╭─ Records to use
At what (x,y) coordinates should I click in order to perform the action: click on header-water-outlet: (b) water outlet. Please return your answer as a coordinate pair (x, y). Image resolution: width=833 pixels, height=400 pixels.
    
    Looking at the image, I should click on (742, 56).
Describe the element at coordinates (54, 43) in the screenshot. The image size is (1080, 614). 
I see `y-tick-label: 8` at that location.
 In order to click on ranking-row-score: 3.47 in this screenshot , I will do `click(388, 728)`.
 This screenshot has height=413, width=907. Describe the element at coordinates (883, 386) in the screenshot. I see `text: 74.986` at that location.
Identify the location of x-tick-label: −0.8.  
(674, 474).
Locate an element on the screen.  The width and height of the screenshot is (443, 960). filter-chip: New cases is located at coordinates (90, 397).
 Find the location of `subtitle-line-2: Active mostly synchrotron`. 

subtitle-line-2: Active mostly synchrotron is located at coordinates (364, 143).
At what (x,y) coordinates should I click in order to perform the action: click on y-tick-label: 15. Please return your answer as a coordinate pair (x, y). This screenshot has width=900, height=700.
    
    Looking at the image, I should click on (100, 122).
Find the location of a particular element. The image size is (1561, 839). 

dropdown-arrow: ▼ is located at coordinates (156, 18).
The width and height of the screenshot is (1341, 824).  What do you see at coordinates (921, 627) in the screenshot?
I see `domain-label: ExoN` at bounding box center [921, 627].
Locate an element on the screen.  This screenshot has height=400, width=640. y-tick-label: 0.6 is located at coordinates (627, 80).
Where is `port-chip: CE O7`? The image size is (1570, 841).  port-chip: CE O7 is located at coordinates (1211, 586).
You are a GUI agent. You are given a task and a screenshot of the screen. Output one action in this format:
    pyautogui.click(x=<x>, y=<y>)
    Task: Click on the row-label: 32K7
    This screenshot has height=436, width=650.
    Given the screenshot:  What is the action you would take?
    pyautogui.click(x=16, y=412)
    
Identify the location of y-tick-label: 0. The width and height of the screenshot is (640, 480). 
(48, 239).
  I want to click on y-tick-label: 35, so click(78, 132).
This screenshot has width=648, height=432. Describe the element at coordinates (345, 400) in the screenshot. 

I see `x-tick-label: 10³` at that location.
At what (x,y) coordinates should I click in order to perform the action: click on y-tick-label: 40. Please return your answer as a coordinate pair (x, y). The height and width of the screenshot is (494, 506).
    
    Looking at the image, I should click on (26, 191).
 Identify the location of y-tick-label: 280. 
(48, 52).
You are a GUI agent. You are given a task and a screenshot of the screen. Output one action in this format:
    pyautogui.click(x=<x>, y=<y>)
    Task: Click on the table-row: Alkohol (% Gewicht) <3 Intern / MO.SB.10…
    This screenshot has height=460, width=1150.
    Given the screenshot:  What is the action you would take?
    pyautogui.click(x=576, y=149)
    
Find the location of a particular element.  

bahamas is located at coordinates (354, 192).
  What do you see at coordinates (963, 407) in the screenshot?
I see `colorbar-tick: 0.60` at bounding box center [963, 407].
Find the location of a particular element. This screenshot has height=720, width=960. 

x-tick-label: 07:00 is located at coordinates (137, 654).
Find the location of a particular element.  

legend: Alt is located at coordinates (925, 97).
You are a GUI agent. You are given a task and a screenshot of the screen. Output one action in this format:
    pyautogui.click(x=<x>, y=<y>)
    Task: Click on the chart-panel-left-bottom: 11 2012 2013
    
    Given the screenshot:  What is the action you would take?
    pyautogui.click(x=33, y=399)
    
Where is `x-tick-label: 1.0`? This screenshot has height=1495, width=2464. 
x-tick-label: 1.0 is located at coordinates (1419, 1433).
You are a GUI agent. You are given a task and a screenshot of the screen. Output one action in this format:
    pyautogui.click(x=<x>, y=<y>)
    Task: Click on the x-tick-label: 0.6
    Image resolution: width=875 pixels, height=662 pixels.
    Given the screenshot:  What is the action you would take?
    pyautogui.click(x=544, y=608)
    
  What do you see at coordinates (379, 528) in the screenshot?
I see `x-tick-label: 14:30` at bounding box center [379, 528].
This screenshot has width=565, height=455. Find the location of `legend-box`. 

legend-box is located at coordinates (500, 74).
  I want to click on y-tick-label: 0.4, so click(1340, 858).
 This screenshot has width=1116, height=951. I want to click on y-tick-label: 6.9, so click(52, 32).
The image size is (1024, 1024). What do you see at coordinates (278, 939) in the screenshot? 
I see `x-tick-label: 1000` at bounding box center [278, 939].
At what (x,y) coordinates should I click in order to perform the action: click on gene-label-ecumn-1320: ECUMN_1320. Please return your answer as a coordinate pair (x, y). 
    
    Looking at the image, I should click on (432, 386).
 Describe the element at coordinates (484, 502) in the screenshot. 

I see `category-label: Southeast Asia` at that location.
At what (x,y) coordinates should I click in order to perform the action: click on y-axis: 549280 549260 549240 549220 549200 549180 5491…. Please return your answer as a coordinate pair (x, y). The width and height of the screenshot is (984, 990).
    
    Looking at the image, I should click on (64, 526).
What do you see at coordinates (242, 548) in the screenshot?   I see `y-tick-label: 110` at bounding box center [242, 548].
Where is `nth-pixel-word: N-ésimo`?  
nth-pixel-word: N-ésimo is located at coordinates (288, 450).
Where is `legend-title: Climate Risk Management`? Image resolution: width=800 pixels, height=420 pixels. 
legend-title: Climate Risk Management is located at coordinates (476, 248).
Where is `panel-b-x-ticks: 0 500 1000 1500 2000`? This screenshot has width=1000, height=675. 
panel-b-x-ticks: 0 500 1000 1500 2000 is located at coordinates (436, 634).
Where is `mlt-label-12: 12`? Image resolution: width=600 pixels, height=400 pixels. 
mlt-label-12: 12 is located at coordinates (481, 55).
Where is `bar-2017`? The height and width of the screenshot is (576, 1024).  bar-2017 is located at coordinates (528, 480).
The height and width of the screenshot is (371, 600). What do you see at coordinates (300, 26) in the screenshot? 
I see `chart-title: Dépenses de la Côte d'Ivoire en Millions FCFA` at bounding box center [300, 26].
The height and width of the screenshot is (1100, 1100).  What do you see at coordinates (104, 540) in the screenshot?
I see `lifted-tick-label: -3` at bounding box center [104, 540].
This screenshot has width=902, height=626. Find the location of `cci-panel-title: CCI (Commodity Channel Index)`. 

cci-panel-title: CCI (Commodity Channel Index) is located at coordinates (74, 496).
╰─
== Activity ==
List every line above that contains the word "Risk", matching case exactly.

== Answer to the exercise ==
Where is `legend-title: Climate Risk Management`? Image resolution: width=800 pixels, height=420 pixels. 
legend-title: Climate Risk Management is located at coordinates (476, 248).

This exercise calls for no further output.